• **EXTRACT TO READ**:
◆ ◆ ◆ ◆ ◆ ◆ ◆
Whether you choose to transition from physical books to your Kindle collection for the sake of keeping your physical space free of things, or keeping only the necessary apps in your phone… there’s something you should know about the concept of minimalism. There are traces of minimalism in everything – digitally, physically, mentally, and especially, in design. Minimalist design expands into a whole broad spectrum of things – interiors, space, architectural structures, objects, packaging, shapes, mobile apps, landing pages, logos and even jewelry. There is a special sense of serenity and space when you’re able to use your imagination with a simple, uncluttered approach.
As minimalism first began as an art movement, the concept that emerged was that happiness stems from “less.” By showing less in your design, your content has more say. That was the basis of minimalist design that focuses on minimizing excess detail to let essential elements take the spotlight.
The Minimalist Designs Trend
With the ‘less is more’ belief on trend, many designers have adopted the minimalist perspective through simplifying their creative work. Take mobile app developers for example; designing a note-taking app to have a clean, clutter-free space so that users’ thoughts can flow with creative freedom.
Image by rawpixel, 123RF.
Minimal Layout Designs
From a visual perspective, minimalist design should be soothing and bring the mind to the essentials.
While layout and composition is the basis of graphic and web design, going minimal is all about the balance, really. Font selection is one of the fundamental focal aspects of minimalist design. You can use typography as the main focus of a web banner design, for example, with bright colors accentuating and complementing your chosen typeface. That helps your text information stand out to a viewer. But you can’t have a completely contrasting background cluttered with patterns while your text is vying for attention. This is where the concept of balance comes into play. You don’t need to add all the bells and whistles to play up your content – instead, allow the content to be the focus point of the layout.
◆ ◆ ◆ ◆ ◆ ◆ ◆
• **DATA LINES**:
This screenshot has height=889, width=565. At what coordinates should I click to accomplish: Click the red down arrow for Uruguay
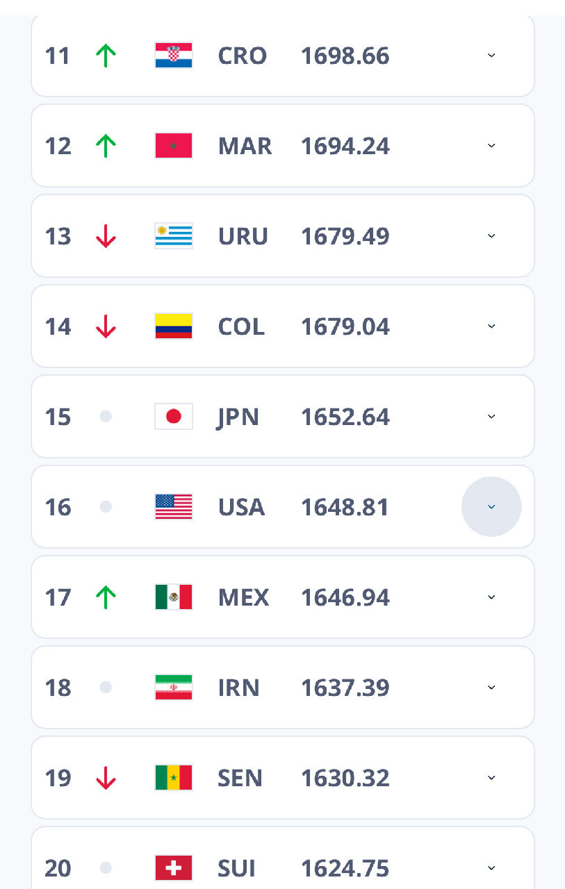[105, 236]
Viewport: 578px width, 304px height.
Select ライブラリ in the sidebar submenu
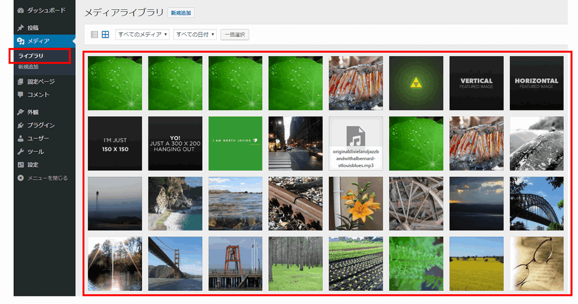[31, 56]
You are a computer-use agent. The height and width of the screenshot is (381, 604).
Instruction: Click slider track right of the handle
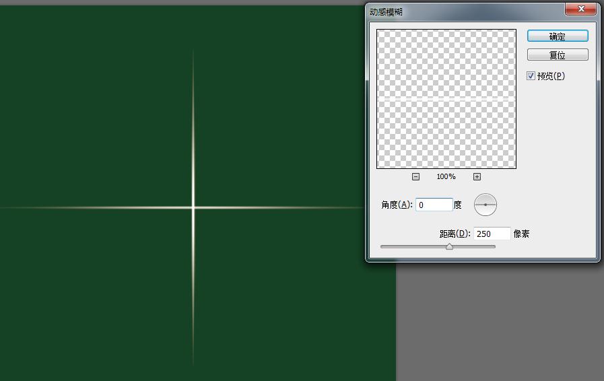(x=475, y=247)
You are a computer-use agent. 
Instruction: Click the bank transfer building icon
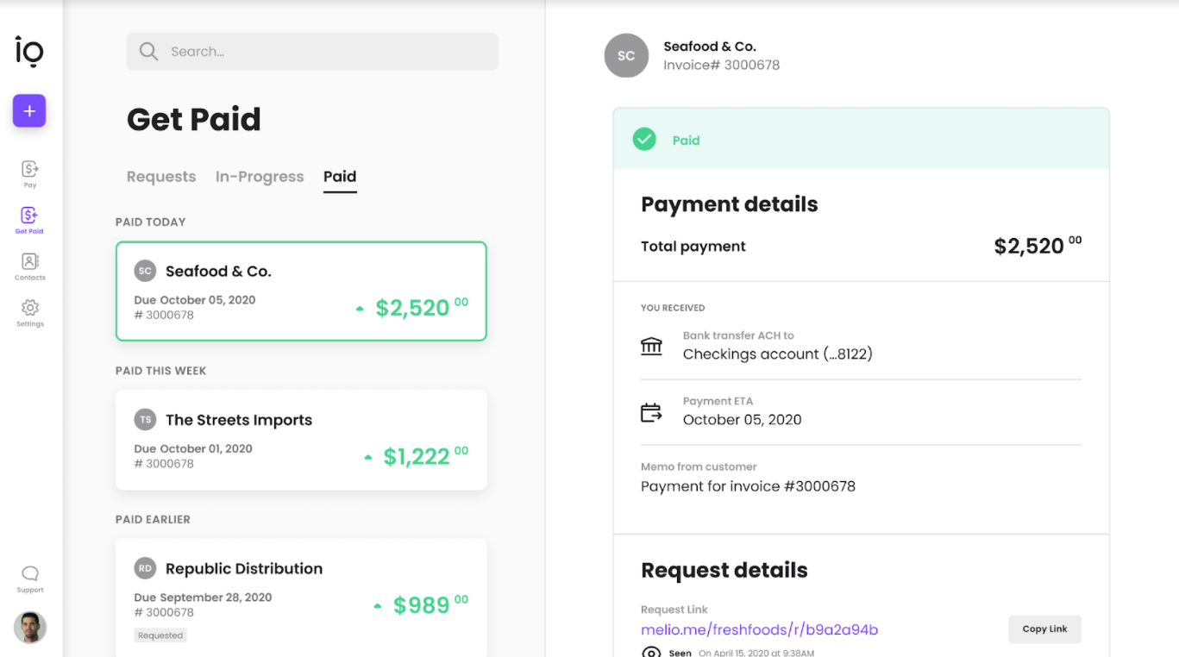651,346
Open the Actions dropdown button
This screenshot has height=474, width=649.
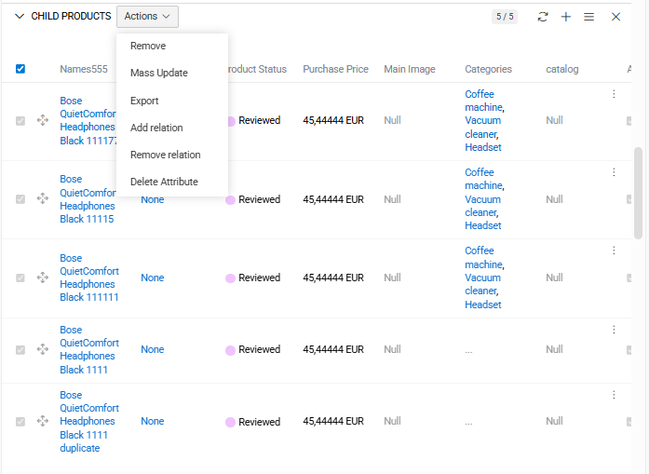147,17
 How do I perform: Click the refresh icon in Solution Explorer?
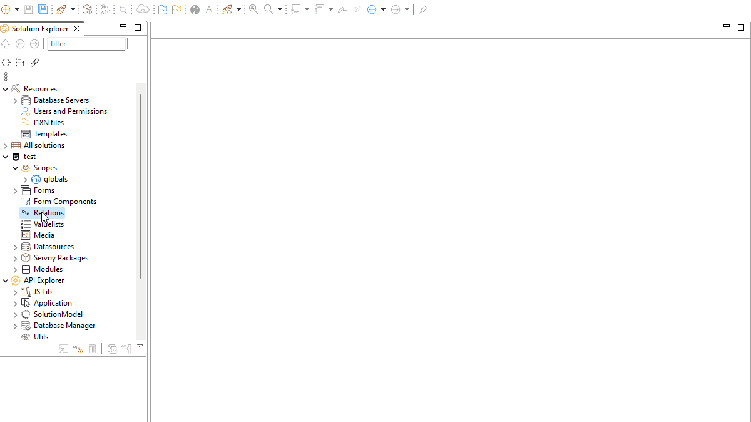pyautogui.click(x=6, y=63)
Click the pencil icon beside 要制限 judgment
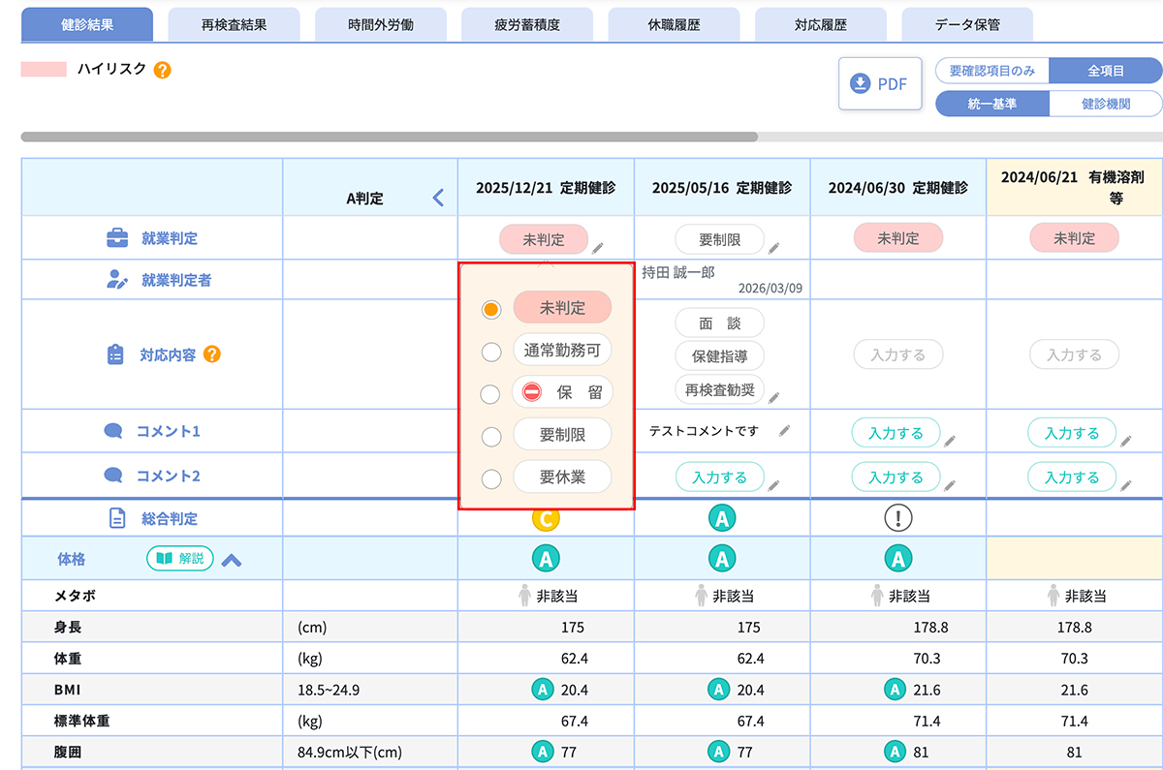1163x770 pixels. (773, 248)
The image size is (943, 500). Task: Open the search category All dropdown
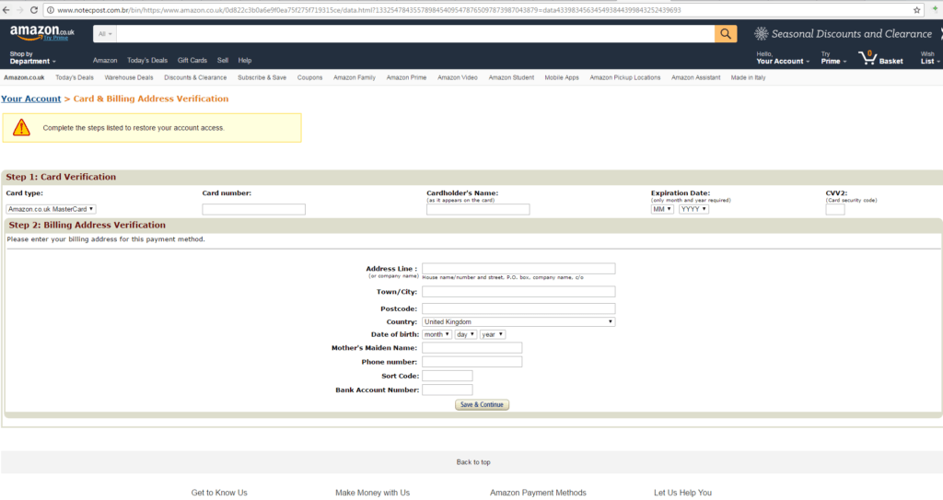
◆ ◆ ◆ ◆ ◆ ◆ ◆
• **BRIEF 1**:
Do these statements agree with the text on minimalist design? For each, answer yes or no and quote the exact words from the text that decide it.
(a) Minimalism started out as an art movement.
(b) The text approves of a contrasting background cluttered with patterns behind text that competes for attention.
(c) Font selection is called one of the fundamental focal aspects of minimalist design.
• **BRIEF 2**: Write the next part of the text on minimalist design, beginning after its final sentence.

• **WRITTEN REPLY 1**:
(a) Yes: "As minimalism first began as an art movement"
(b) No: "But you can’t have a completely contrasting background cluttered with patterns while your text is vying for attention."
(c) Yes: "Font selection is one of the fundamental focal aspects of minimalist design."

• **WRITTEN REPLY 2**:
The same goes for all types of digital design. Good, minimalist design is also a vital aspect in email marketing newsletters, for example. In order to bring focus to the newsletter content, the design of the newsletter needs to be simple yet functional.
Reducing clutter from a minimal design works well for web pages, too. Having a title, a menu, and your main content should be the bare necessities of your website design. Give more importance to visual space, because this gives your content room to breathe. If you’re looking to improve your web page’s load speed performance, keeping things essential and minimal will definitely work in your favor 😉 When your web page serves to engage readers as opposed to irritating them, you know you’ve got your minimalist designs right on track.
An example from Apple’s product page. Image by adrianhancu, 123RF.
For example, Apple has minimalism down pat with their sleek product page designs. It showcases their products in a clean, unobtrusive manner where a viewer can instantly grasp what their brand is all about.
Adopting a minimalist approach to artwork doesn’t necessarily mean it has to stick with black and white color palette. Having a functional, clean and minimal-themed website that draws a viewer’s attention to:
What the site is about
What you want them to see
Where you want them to go next
On the hunt for minimalism in photography?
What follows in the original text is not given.